Nährstoffe und Wasserbilanzen

Auf zwei Schienen bewegt sich eine Kranbrücke, an der eine runde, nach unten offene Messkammer mit einem Durchmesser von 1,12 Metern hängt. In der Erde sind 18 überdimensionale „Blumentöpfe“ in runden Betonschächten, sogenannte Lysimeter, eingelassen. Jedes wiegt zwischen 2,5 und 3,5 Tonnen und enthält auf einer Fläche von einem Quadratmeter Boden und Wiese der drei Messorte aus Fendt, Rottenbuch und Graswang. Jeweils drei der Bodenproben kommen aus intensiv genutztem, drei andere aus extensiv genutztem Grünland.

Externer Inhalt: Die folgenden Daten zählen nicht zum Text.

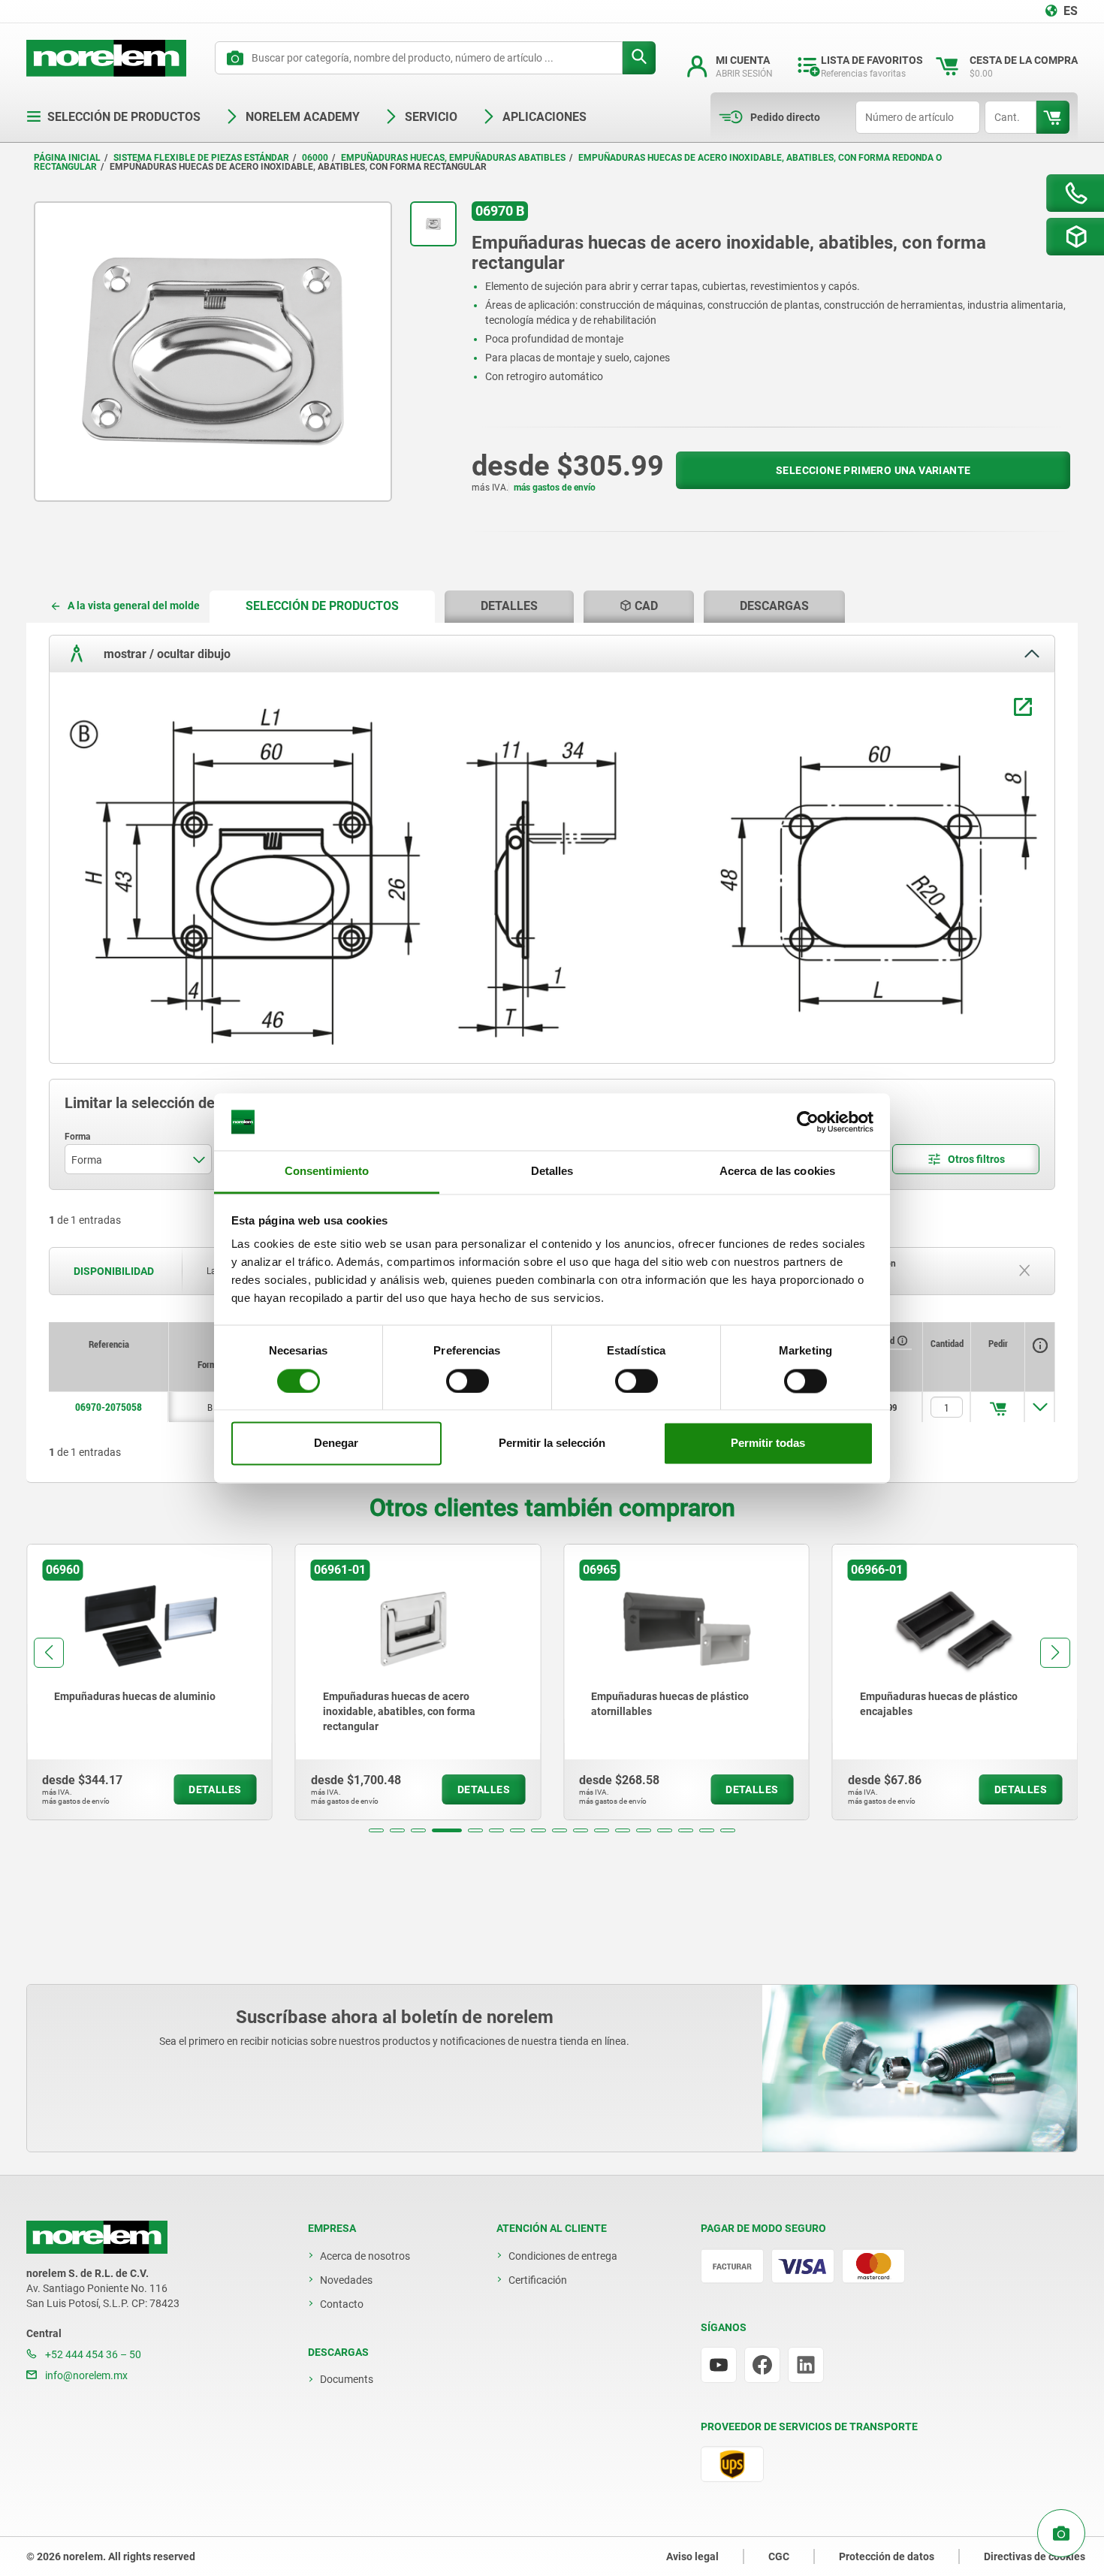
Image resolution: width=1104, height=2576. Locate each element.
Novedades (346, 2280)
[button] (376, 1830)
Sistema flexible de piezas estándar (201, 158)
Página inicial (67, 157)
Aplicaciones (544, 117)
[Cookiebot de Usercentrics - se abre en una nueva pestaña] (807, 1121)
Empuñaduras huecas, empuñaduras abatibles (453, 158)
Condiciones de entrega (562, 2256)
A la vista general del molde (134, 605)
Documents (346, 2379)
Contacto (341, 2304)
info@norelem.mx (85, 2375)
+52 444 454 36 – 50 (92, 2354)
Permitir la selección (552, 1443)
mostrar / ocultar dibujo (166, 654)
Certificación (537, 2280)
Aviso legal (692, 2556)
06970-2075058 (108, 1407)
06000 (315, 158)
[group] (149, 1682)
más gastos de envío (555, 487)
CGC (778, 2556)
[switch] (467, 1381)
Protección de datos (886, 2556)
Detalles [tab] (552, 1171)
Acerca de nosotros (365, 2256)
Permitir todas (768, 1443)
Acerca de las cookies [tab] (777, 1171)
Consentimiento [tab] (327, 1171)
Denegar (336, 1443)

Jeweils sechs Lysimeter sind einer Servicekammer zugeordnet, die aus Betonfertigteilen aus dem Kanalbau gebaut wurde, im Boden eingegraben ist und eine Reihe weiterer Messinstrumente und Tanks enthält. „In jedem Lysimeter sind in einer Bodentiefe von 10, 30, 50 und 100 Zentimetern Keramiksonden eingelassen“, so der Wissenschaftler. Damit werde das Bodenwasser beispielweise auf die Nährstoffe Ammonium (NH4 ) und Nitrat (NO3) untersucht; außerdem werden der im Erdboden enthaltene Gesamtstickstoff sowie der gelöste Kohlenstoff gemessen und Wasserbilanzen der Bodenproben erstellt, so Kiese.

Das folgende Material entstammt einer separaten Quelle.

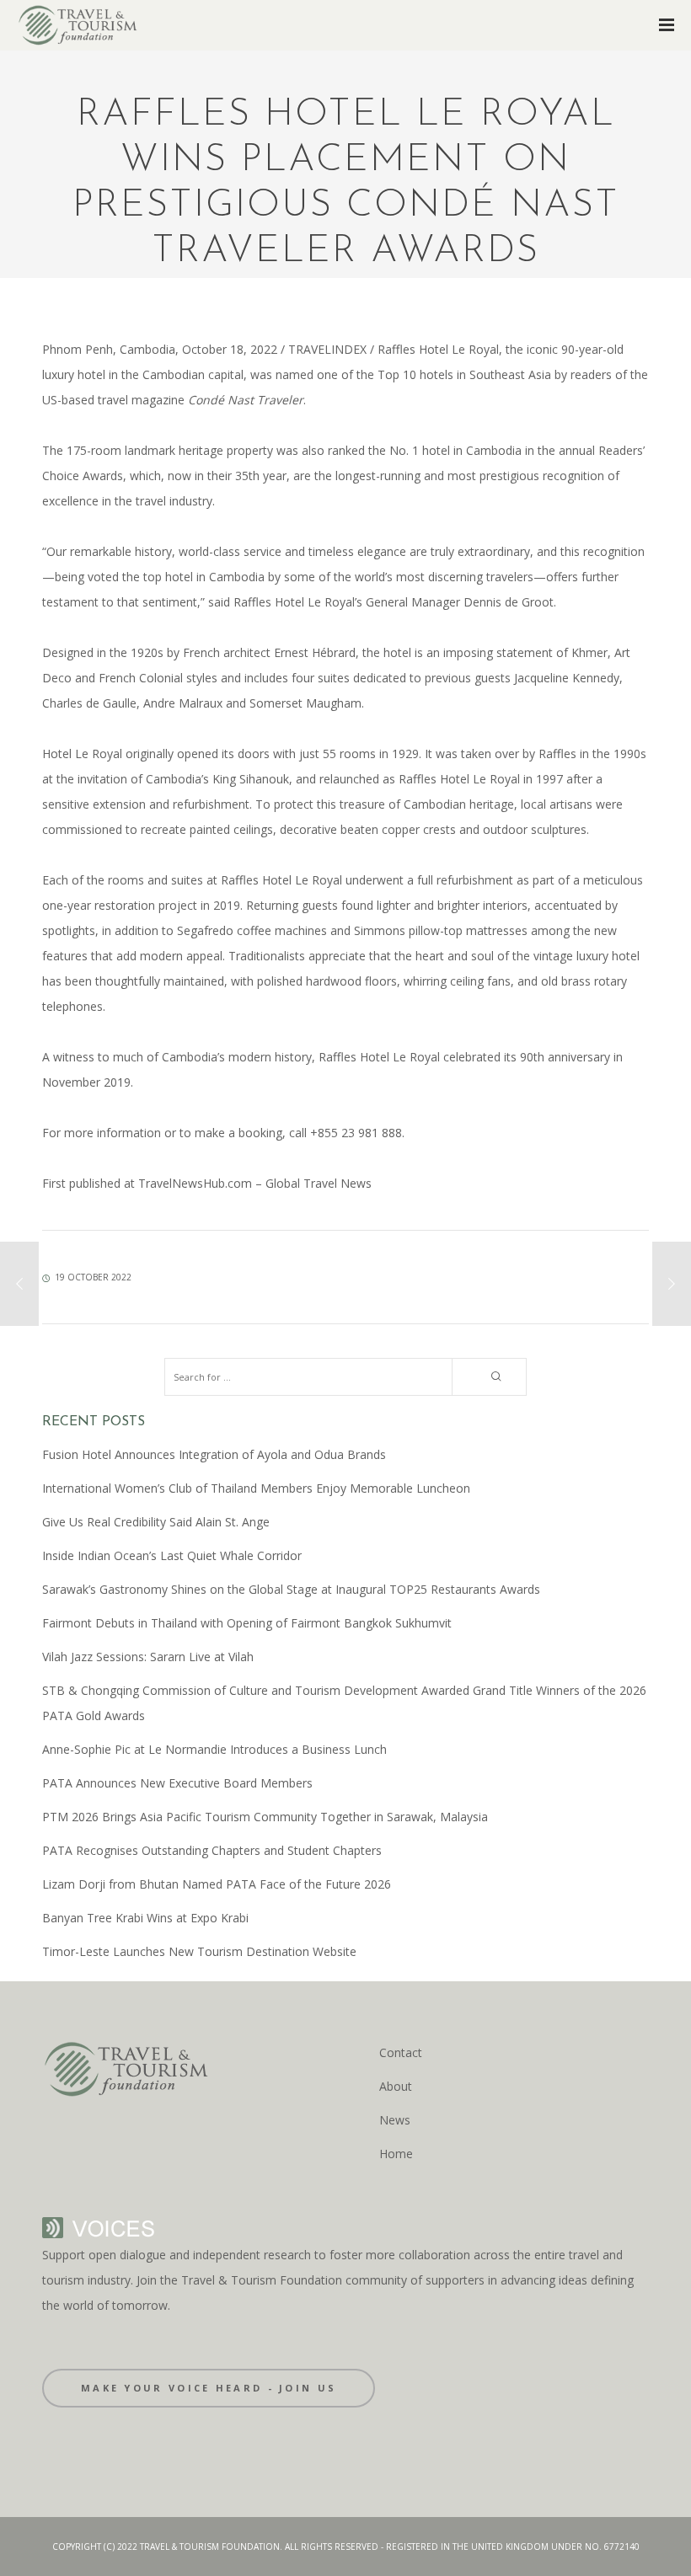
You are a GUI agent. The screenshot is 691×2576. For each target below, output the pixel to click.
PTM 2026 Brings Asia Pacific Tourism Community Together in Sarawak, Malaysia (265, 1817)
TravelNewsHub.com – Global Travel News (253, 1183)
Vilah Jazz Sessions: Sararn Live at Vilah (148, 1657)
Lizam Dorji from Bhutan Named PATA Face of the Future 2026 (216, 1884)
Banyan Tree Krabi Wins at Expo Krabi (145, 1918)
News (394, 2120)
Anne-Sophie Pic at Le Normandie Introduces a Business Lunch (214, 1749)
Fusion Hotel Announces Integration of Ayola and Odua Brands (214, 1454)
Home (396, 2154)
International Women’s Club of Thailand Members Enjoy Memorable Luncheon (256, 1488)
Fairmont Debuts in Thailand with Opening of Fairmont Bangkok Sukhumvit (247, 1623)
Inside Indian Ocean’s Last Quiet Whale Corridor (172, 1555)
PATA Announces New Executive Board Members (177, 1783)
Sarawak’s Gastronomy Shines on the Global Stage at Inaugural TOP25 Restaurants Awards (291, 1589)
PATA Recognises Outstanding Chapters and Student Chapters (212, 1850)
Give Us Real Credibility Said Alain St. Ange (156, 1522)
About (395, 2086)
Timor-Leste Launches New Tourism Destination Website (199, 1951)
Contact (400, 2052)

In der Servicekammer: v. l.: Dr. Andrea Scartazza, Dr. Ralf Kiese und Dr. Olga Gavrichkov Foto: Ullrich Klinkicht

Wie es mit den Folgen des Klimawandels für die Landwirtschaft im Voralpenland aussieht, frage ich den Klimaforscher. Seine Antwort – ein für mich überraschendes Ergebnis: „Die Erträge im Grünland in höheren Lagen werden mehr“, fasst er die bisherigen Ergebnisse zusammen. Der limitierende Faktor für das Pflanzenwachstum in den untersuchten Gebieten mit durchschnittlichen Niederschlägen von über 1000 Millimeter im Jahr sei eindeutig die Feuchtigkeit.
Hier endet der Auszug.